What Brand wouldn’t want to own an environment where they are positioned between an audience and what they have paid for: a movie? A movie that is 2 hours of content designed to ideally make an audience forget what happened right before it. And please don’t start the “what about previews” argument. They are not analogous to commercials. If they were people would call them movie commercials not previews or trailers.
For years media planners have known that Cinema Advertising is a low impact media vehicle to be used only to augment a huge campaign or to show off particularly “important” creative; think the American Express/Seinfeld spots of several years ago.
A fine medium within those parameters, but not the solution to the $100 million “What to do about TV” question. Cinema Advertising doesn’t solve the loss of “must see TV”, not even close.
What it could save is budgets; justifying the production expenses associated with video. Hey if you are going to be on the big screen you need to look good right? It could save jobs; creative departments, production departments – skill sets associated with making commercials. It could give Creative Directors places to run potentially award running ads. It may even maintain Award categories. It delivers the status quo for one more year.
It won’t save Client relationships, sell products or hold back the wave of the NEW for much longer than that, but then this is the movies.
Comparing the positions of Jerry Yang (today) versus Steve Jobs (a decade ago) is poignant. Then… Jobs took control (again) of a rotting Apple. Now… it’s an iWorld and Jerry is back at the reins of a limping Yahoo without the results that Jobs has been able to pull off.
Initially Yang’s supporters cited Job’s 1997 return to Apple as a precedent for Yang’s future success. Not so much now – as Yahoo! still appears rudderless, ad dollars fail to match the market and none of the many acquisitions pay out.
Jerry Yang is not the solution for Yahoo!. Yahoo! is now too vast with too much potential advertising revenue to collapse. Who has both the guts and credentials to pull it out of its death match with Google? Who has the vision to transform its user experience into a compelling commerce/content experience unlike anything else online. Who can get “A” talent with a phone call?
Steve Jobs. He built iTunes to sell iPods. He built the iPhone to re-define the browsing experience. He’ll need to control content (not just rely on publishers) to take this entire iVision to the next level. Starting from scratch or in a deal with Disney, is possible. Rebuilding Yahoo! may be much quicker, especially given Jobs’ ability to cut through debris and command the attention of new talent.

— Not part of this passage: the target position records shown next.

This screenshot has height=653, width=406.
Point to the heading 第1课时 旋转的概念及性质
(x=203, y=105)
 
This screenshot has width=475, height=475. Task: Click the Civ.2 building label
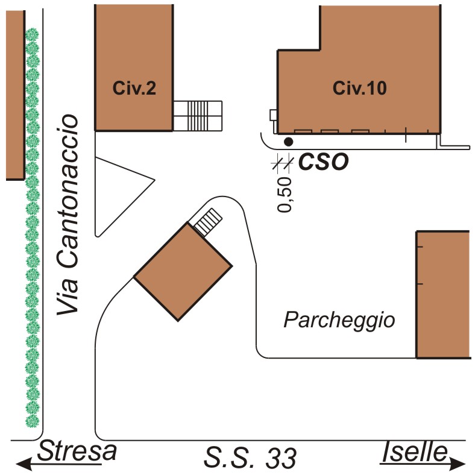[134, 89]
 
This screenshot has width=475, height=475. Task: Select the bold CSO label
[324, 162]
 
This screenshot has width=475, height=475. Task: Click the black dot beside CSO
[289, 142]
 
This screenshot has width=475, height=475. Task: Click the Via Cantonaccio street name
[69, 215]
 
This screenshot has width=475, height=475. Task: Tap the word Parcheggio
[339, 319]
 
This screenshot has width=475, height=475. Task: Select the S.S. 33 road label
[250, 458]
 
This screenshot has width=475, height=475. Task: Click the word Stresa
[77, 451]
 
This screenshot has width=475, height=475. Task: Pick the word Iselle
[416, 451]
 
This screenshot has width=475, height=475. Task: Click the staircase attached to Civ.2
[198, 115]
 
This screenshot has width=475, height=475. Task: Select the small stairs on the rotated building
[207, 221]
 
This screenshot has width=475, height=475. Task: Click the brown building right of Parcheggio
[443, 294]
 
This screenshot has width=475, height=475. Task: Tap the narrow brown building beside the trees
[14, 95]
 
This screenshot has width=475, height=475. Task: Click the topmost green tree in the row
[32, 34]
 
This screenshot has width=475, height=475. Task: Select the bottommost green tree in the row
[32, 421]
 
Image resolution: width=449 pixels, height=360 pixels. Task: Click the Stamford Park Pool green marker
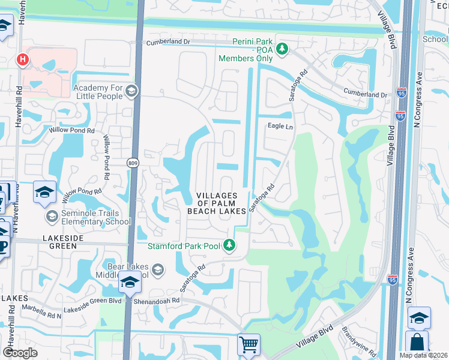tap(229, 244)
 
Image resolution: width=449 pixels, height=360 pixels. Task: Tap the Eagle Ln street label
tap(280, 127)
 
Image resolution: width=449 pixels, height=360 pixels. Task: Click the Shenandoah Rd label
tap(157, 301)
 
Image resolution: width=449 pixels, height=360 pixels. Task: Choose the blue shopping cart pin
tap(249, 345)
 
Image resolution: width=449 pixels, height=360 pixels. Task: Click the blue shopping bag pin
tap(417, 343)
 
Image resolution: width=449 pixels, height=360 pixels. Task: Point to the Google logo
tap(20, 353)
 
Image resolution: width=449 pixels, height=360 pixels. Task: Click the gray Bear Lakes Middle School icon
tap(158, 269)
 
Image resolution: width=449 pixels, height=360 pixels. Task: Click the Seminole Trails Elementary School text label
tap(95, 217)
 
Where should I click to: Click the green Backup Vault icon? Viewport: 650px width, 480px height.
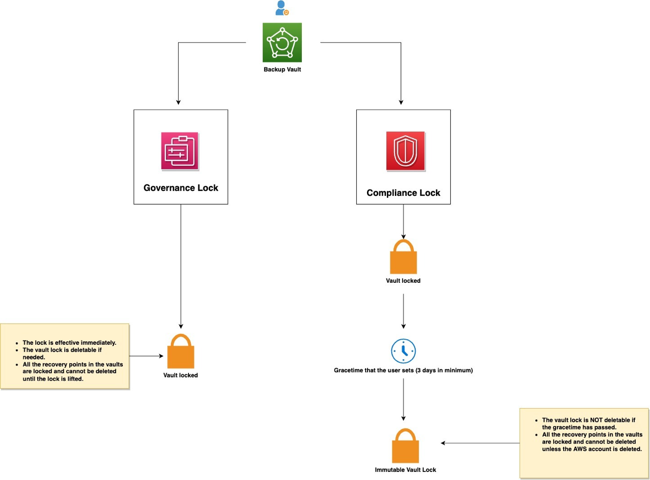point(282,43)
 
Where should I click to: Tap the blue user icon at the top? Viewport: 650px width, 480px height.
point(282,8)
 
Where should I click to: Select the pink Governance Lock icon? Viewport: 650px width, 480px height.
point(180,151)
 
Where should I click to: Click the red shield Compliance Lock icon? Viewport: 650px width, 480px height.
point(405,151)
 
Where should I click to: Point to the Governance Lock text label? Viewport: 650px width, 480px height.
point(180,188)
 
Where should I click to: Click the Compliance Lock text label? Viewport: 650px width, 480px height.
point(403,193)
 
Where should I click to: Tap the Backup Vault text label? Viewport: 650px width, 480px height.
point(282,70)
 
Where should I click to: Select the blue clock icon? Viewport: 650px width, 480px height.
point(403,351)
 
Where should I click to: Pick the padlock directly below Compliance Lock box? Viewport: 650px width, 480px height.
point(403,257)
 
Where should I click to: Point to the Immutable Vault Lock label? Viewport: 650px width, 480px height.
point(405,470)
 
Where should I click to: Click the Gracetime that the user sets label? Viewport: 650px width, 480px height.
point(403,370)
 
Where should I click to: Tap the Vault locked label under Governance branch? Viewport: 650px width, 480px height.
point(180,375)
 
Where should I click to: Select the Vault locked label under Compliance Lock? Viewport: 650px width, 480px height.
point(403,280)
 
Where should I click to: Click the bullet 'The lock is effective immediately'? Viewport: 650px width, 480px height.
point(69,343)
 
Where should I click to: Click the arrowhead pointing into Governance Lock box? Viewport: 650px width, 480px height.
point(178,102)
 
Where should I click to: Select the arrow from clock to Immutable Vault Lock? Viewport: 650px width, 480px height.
point(403,400)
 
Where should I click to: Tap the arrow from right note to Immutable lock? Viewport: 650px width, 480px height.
point(479,443)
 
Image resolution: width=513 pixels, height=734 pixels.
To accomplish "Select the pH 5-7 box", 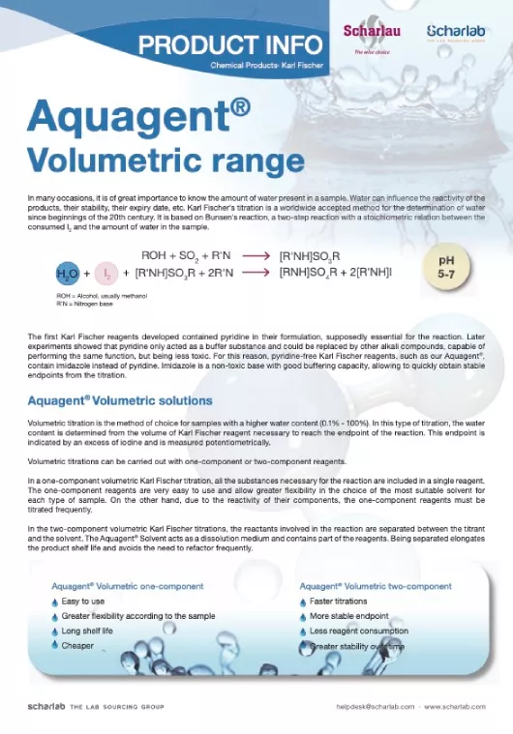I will tap(446, 268).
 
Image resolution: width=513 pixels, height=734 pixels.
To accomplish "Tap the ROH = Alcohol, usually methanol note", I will tap(103, 295).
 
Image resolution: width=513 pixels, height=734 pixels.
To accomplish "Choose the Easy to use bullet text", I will tap(83, 601).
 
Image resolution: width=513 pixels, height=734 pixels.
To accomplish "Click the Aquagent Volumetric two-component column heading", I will tap(376, 585).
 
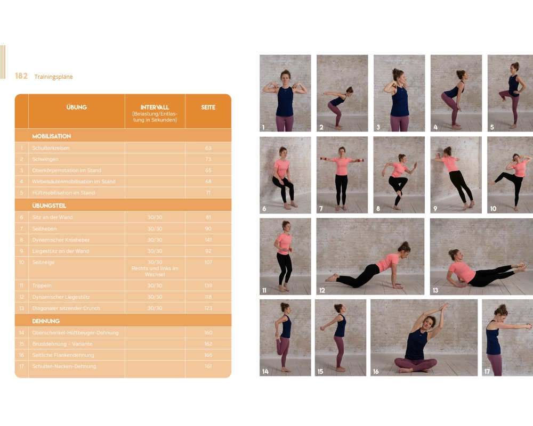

Some analyst can run the numbers, but this is the love match for 2008.
It is that time of year that is most politically correctly and succinctly called THE HOLIDAYS. Lists of the past year’s best/worst and predictions of the future abound.
The lists and predictions are unavoidable and the politically correct thing has gotten tiresome along with the current fashion for an ironic, emotionally detached attitude. If you aren’t emotionally connected to the world, why are you writing about it? More pointedly, why should anyone read your writing?
The only alternative seems to be the self-obsession of the Twitter set. Twitter is fine for adolescents or junkies, but otherwise just pathetic.
Sad, really that with so much writing going on, myself included – that so little of it really delivers a thoughtful analysis of the times we live in. But then, the same could be true of newspapers in their heyday (when NYC had 13). Quantity and Quality seldom go together.
Perhaps that is something important for us all to aspire to as we continue to write in the year ahead.